Moving on and putting the (more or less complex) theory of predictive modelling into practice turned out to be a walk in the park. Create your scheme from a data source, decide what target attribute your model needs to predict, run the evaluation to test your model performance and execute a batch prediction when you are happy with the performance.

On your most recent evaluation, ev-stSZRRpvayR, the ML model’s quality score is better than the baseline.
Average F1 score: 0.94
Baseline F1 score: 0.44
Difference: 0.51

Conclusion: a stupid machine learns much faster that a smart human (no self reflection of course)

(936) 760-6997

Learning Curve

The last couple of days I’ve been spending my evenings and nights looking at some predictive modelling with tree inductions and logistic regression.

Having an understanding about entropy and information gain, as well as Support Vector Machines and regression via mathematical functions is one thing, but putting the theory into practice is something else…

Tonight I am having my first fight with HiveQL in an attempt to build me a dataset to play with… No complaints of course because I knew from the start that the learning curve would be steep.


Hive Fight



Data Strategy

StartupOnce we understand that data is an actual business asset, we should think about whether and how much we are willing to invest. A fundamental strategy of data science is to acquire the necessary data at a cost because:

The best data science team can yield little value without appropriate data; the right data often cannot substantially improve decisions without suitable data science talent.

The more data driven a firm is, the more productive it is, even controlling for a wide range of possible confounding factors.
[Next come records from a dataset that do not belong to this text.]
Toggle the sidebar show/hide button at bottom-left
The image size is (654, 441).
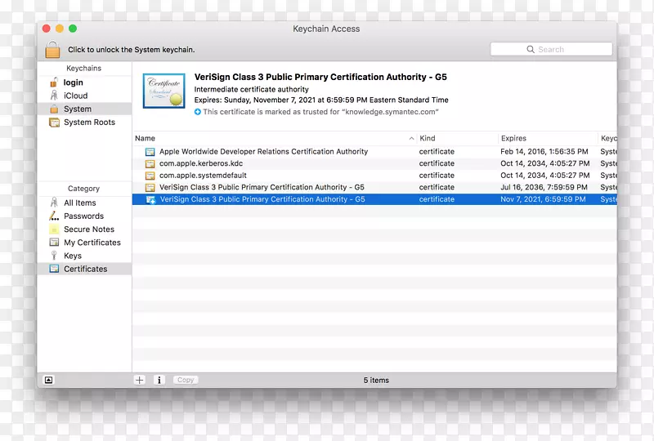click(x=48, y=380)
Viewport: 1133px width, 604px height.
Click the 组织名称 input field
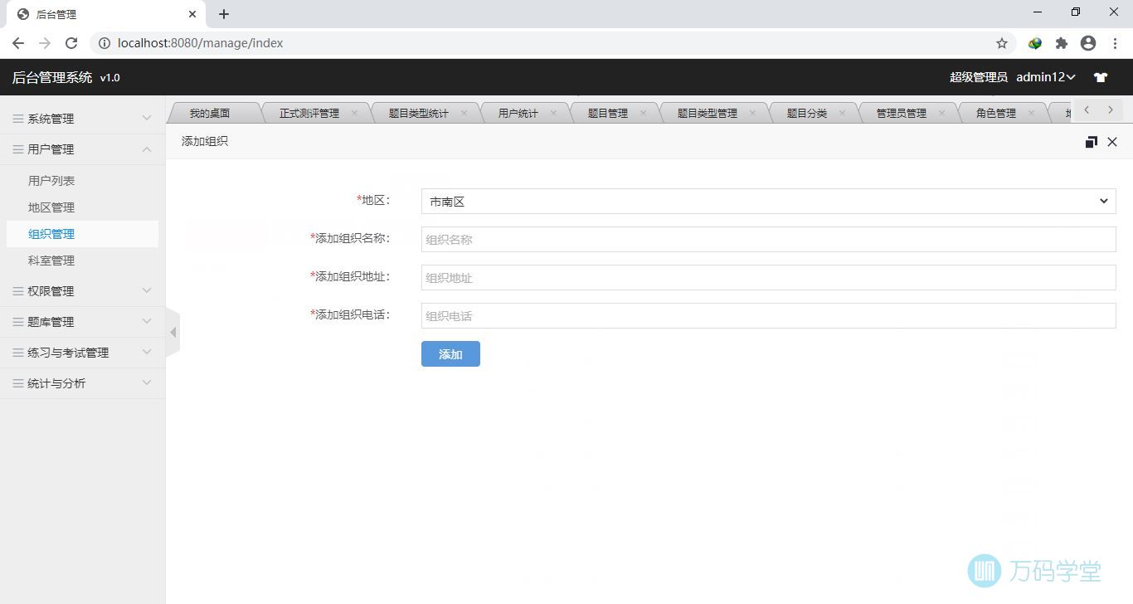pos(767,240)
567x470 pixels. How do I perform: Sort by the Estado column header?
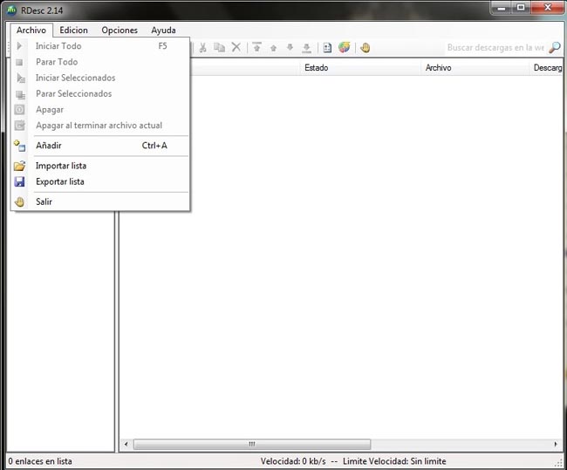[x=316, y=67]
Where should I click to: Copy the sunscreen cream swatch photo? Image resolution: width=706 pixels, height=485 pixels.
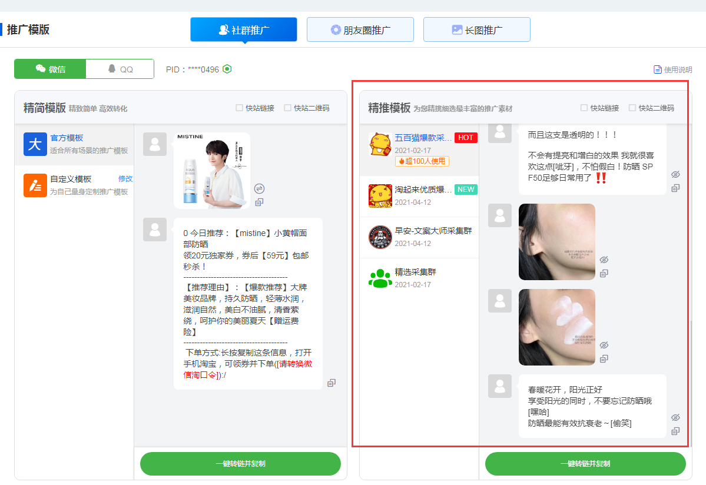click(604, 358)
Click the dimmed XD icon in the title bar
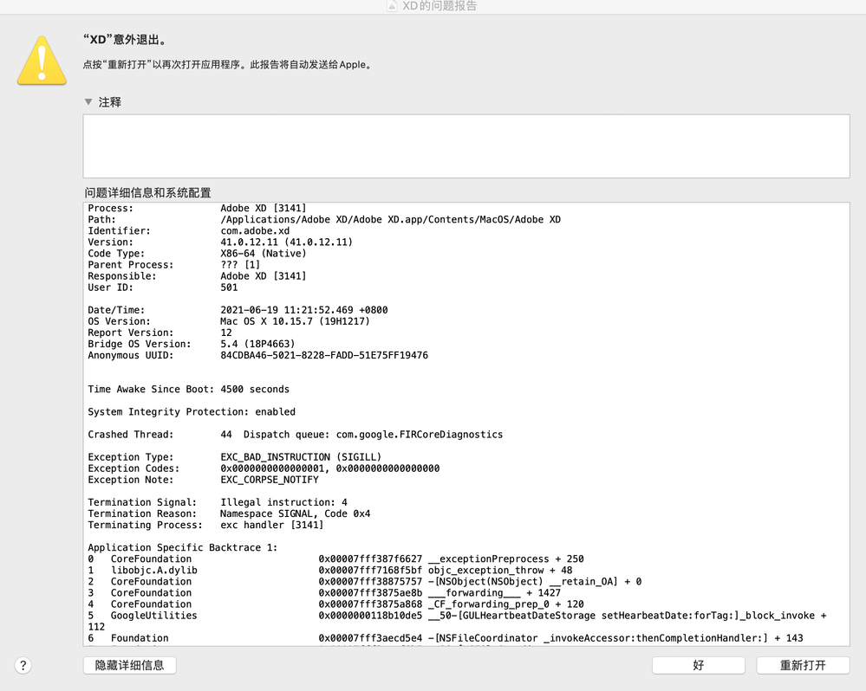Viewport: 866px width, 691px height. (390, 8)
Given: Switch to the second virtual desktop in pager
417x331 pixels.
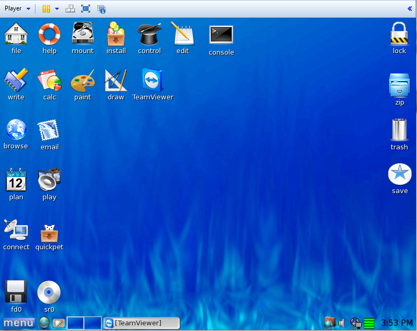Looking at the screenshot, I should click(x=93, y=323).
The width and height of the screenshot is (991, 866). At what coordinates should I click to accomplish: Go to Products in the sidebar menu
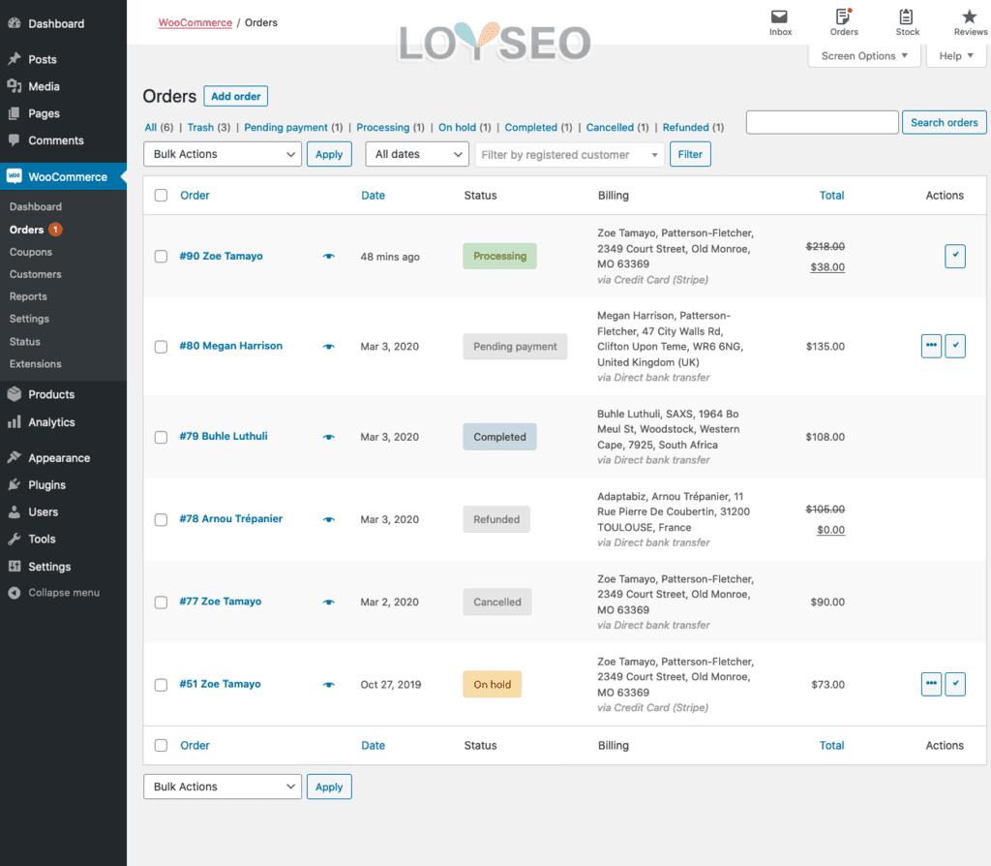tap(51, 394)
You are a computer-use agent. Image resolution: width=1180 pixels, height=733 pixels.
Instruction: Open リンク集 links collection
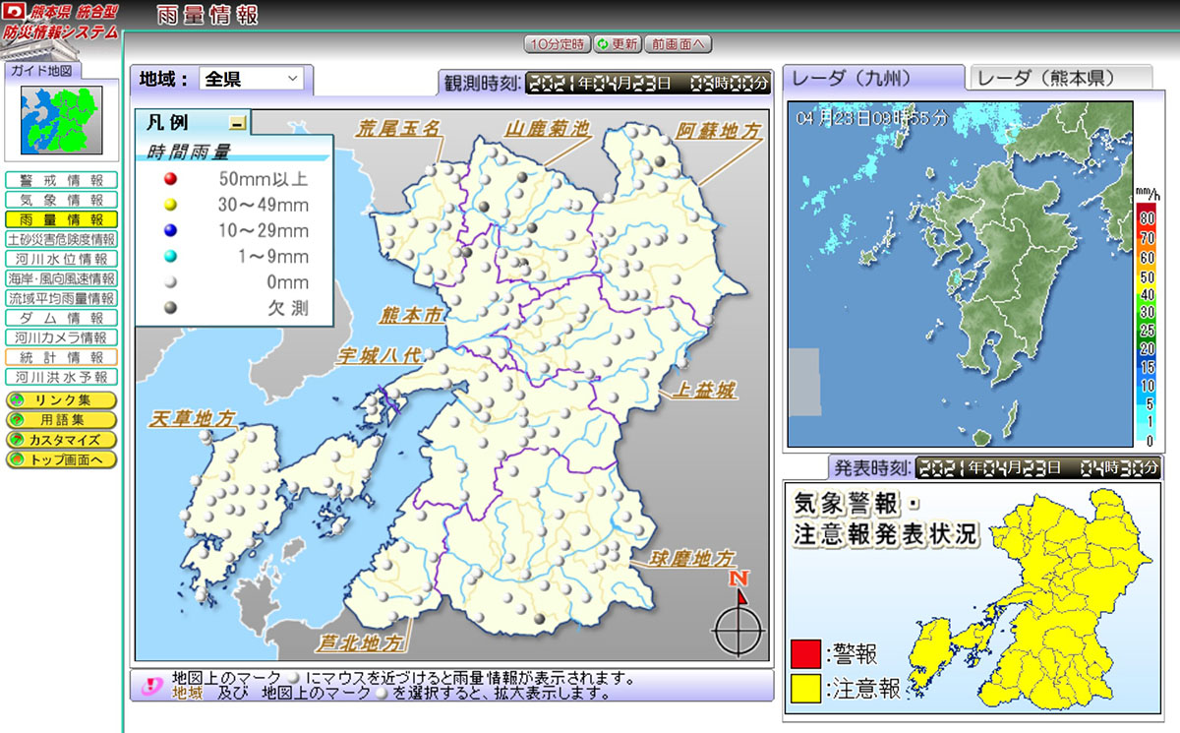61,400
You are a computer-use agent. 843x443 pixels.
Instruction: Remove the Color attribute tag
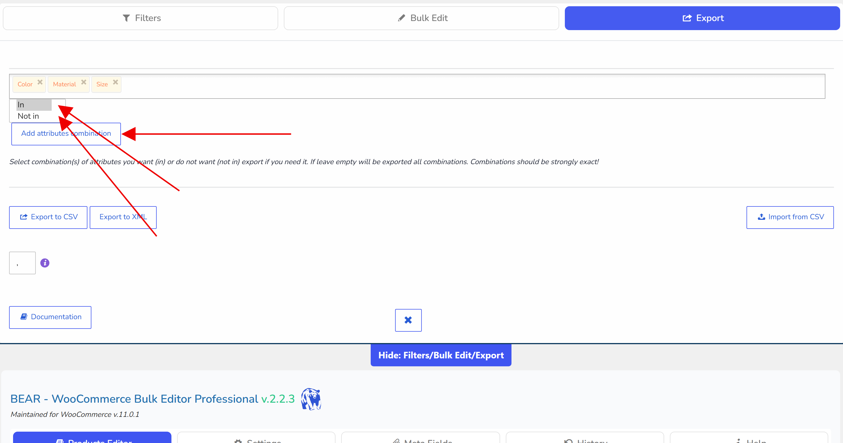point(40,82)
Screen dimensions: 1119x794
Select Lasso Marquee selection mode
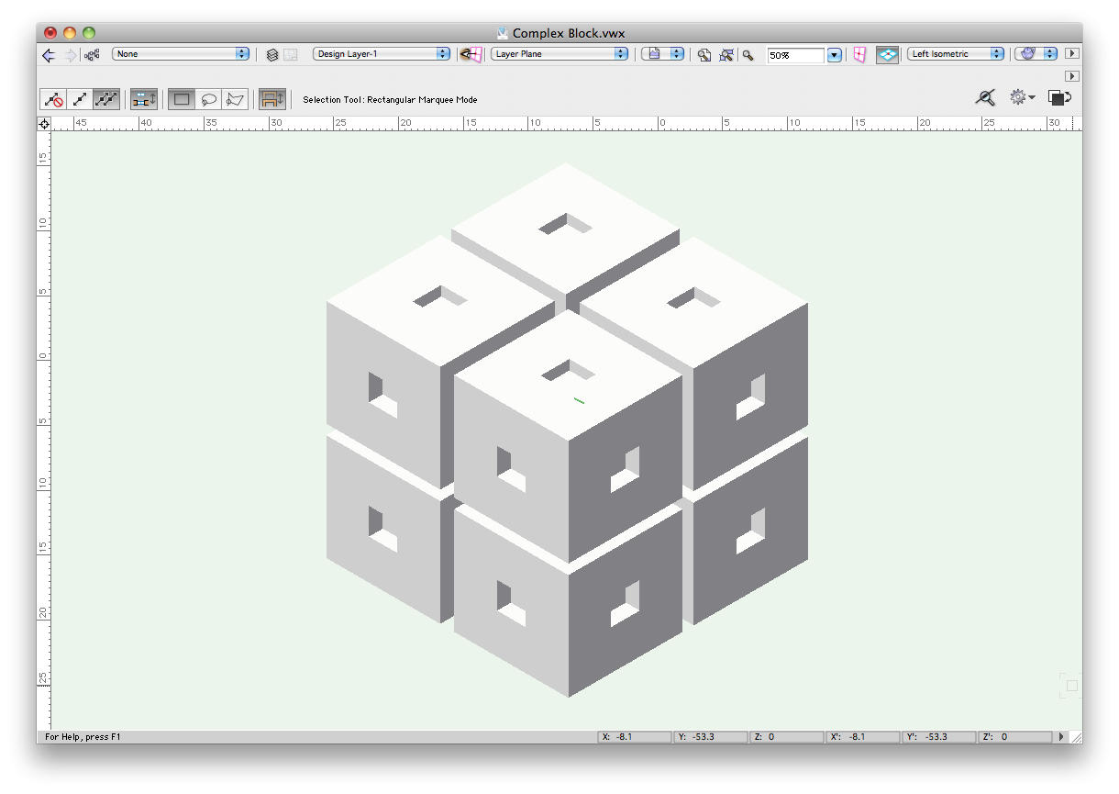point(209,99)
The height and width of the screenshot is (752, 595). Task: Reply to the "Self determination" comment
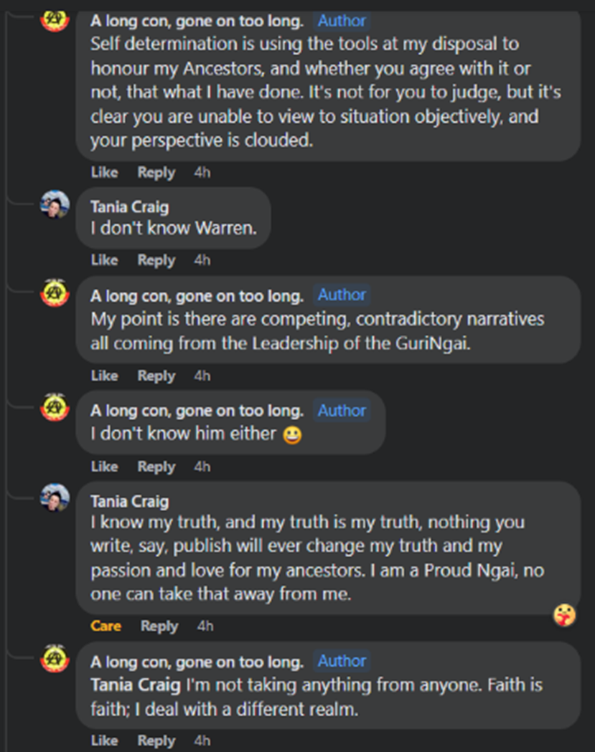[x=156, y=173]
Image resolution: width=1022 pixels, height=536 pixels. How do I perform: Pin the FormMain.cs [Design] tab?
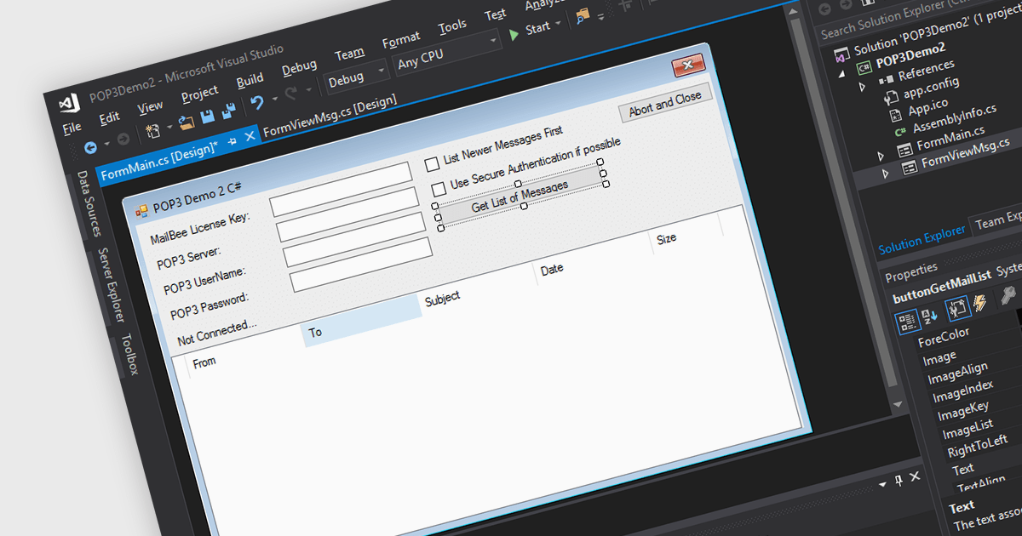click(232, 140)
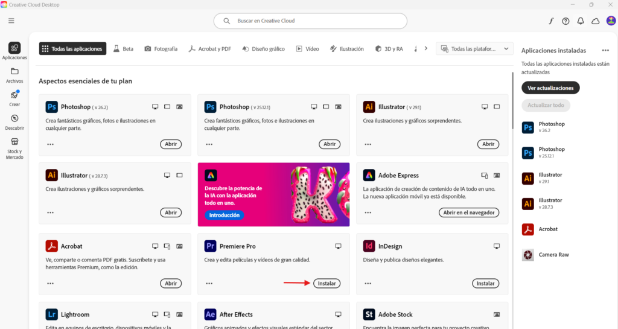Screen dimensions: 618x329
Task: Go to Crear in the sidebar
Action: 14,98
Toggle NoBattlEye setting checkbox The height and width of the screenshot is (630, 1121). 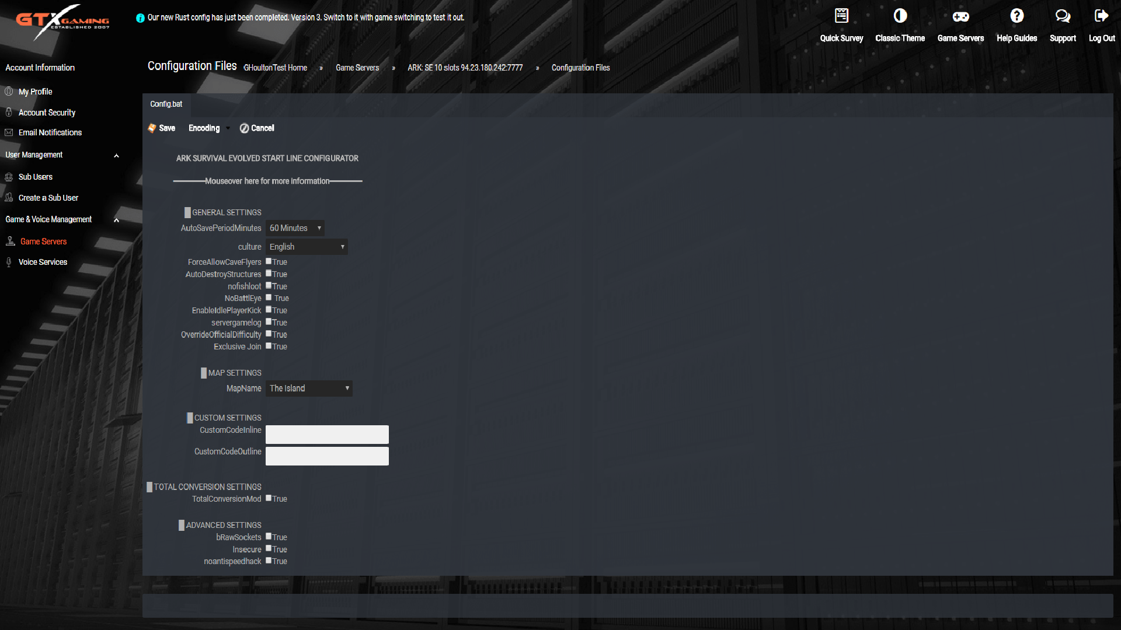pos(269,298)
One standard deviation higher on the DDD (Data Driven Decision) scale is associated with a 4%-6% increase in productivity.

Today I invested as well… The startup of datafractive.com is a fact with an official company number registration.


fraction of the wholeBig Data (could) tells us a lot because its big, but nothing can be big without being consisted out of small fractions.

It is that combination of small data fractions and how they interlink with each other that will bring us new insights. It will learn us to understand the bigger picture, but only when we know what the details are telling us.

datafractions.com and datafractive.com are born


What if you step out of your little comfort zone and decide to start something new, unknown and without a clear end goal? Well, maybe I am about to find it out…

The first small step towards Big Data has been taken and it all started many years ago with a spaghetti, an old college friend and the hole in the market. This diner concept was last held on November 10, 2015 and resulted in where we are today.

On this blog I will try to keep a frequent updated logbook of our complete journey in the world of Hadoop and data analytics and maybe one day I will run a MapReduce() against it.

In case you read this and you have a bright idea on what to do with Big Data: please let me know, because so far absolutely no clue.